In GA4 standard reports, the limited information that we do have on returning users is in the “Retention” reporting area. You can see that below in the red box. From there, you can toggle between “New users” vs. “Returning users” to have different information displayed in a chart. You can also see user retention by cohort and user engagement by cohort in this same section of standard reports.

ga4 user retention report

You can do more with Returning users by using audiences in GA4.

How to Create a GA4 Audience of Returning Users

First, go to your Admin section using the gear icon in the bottom left of the screen. Then, click “Audiences” under your Data display settings.

ga4 admin users

Then, click “New audience” to create a new audience.

new audience

Then, click the button to “Create a custom audience.”

create ga4 custom audience

You can then create your custom audience.

Next, you will configure your returning users audience. Here’s how.

Configure Your GA4 Returning Users Audience

I gave my audience a name. You can see my creative name in the blue box in the top left.

I am including Users with the session_start event parameter. Check that out next to the green arrow. At the same time, I’m excluding users with the first_visit event parameter. This should give me all the users who are beginning a session a session during the duration window of the audience who aren’t there for the first time. In other words, the returning users.

create ga4 returning audience

As you can see in the green box in the bottom right, this audience segment represents 21.6% of all users on the Root & Branch and accounts for 37.3% of all sessions.
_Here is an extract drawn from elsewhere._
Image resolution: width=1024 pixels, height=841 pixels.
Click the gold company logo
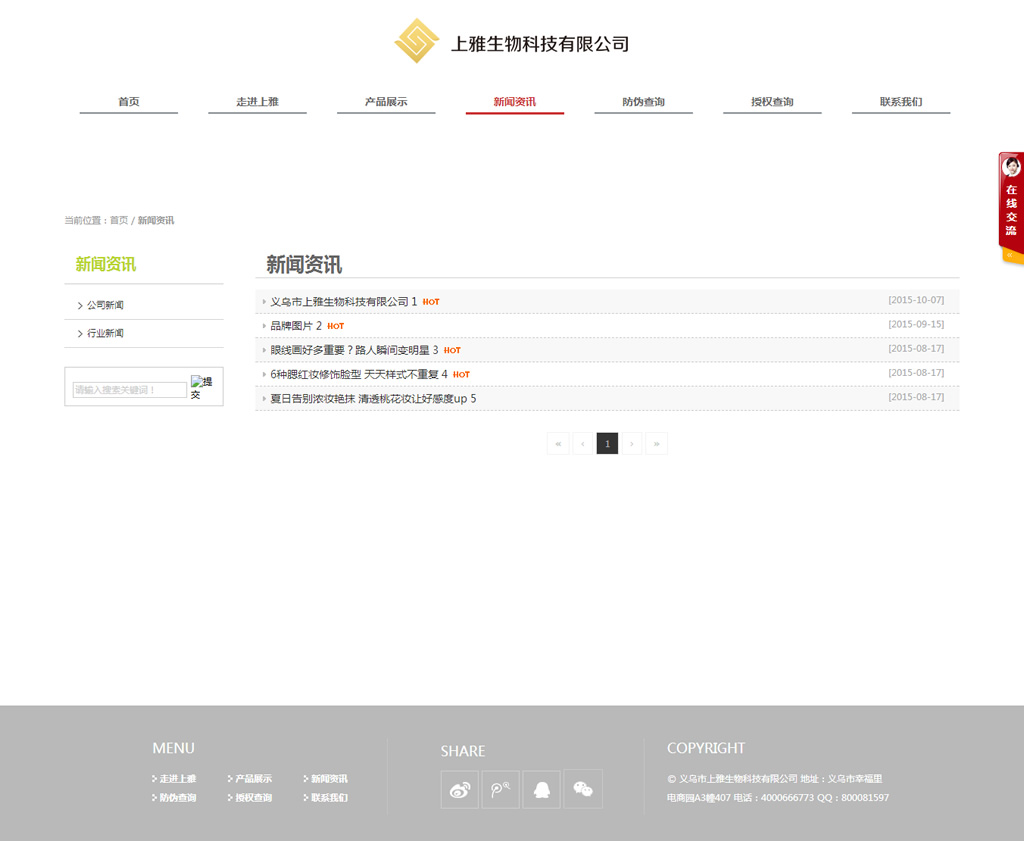point(417,41)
You can finish creating your audience by setting your membership duration. You can see I’ve set this for 30 days. Please note: the preview box in the bottom right (in green) will show you 30 days worth of data regardless of what length you set for your audience membership duration.

Update: Google added its own functionality for New and Returning Users if you don’t want to create your own. Check the June 5, 2023 update if you want more info.

Established Users vs. New in GA4 Explorations

One other way to report on returning users in GA4 is to use the Explorations reporting feature and the predefined “New / established” user dimension. You can create a custom report with this dimension to separate your users into New vs. Returning (established) users. When we use this particular dimension, we need to keep Google’s definition in mind, that established users first visited more than 7 days ago. Here it is below. So this is a different definition than a “normal” returning users definition, but you can certainly still use it should it suit your purposes.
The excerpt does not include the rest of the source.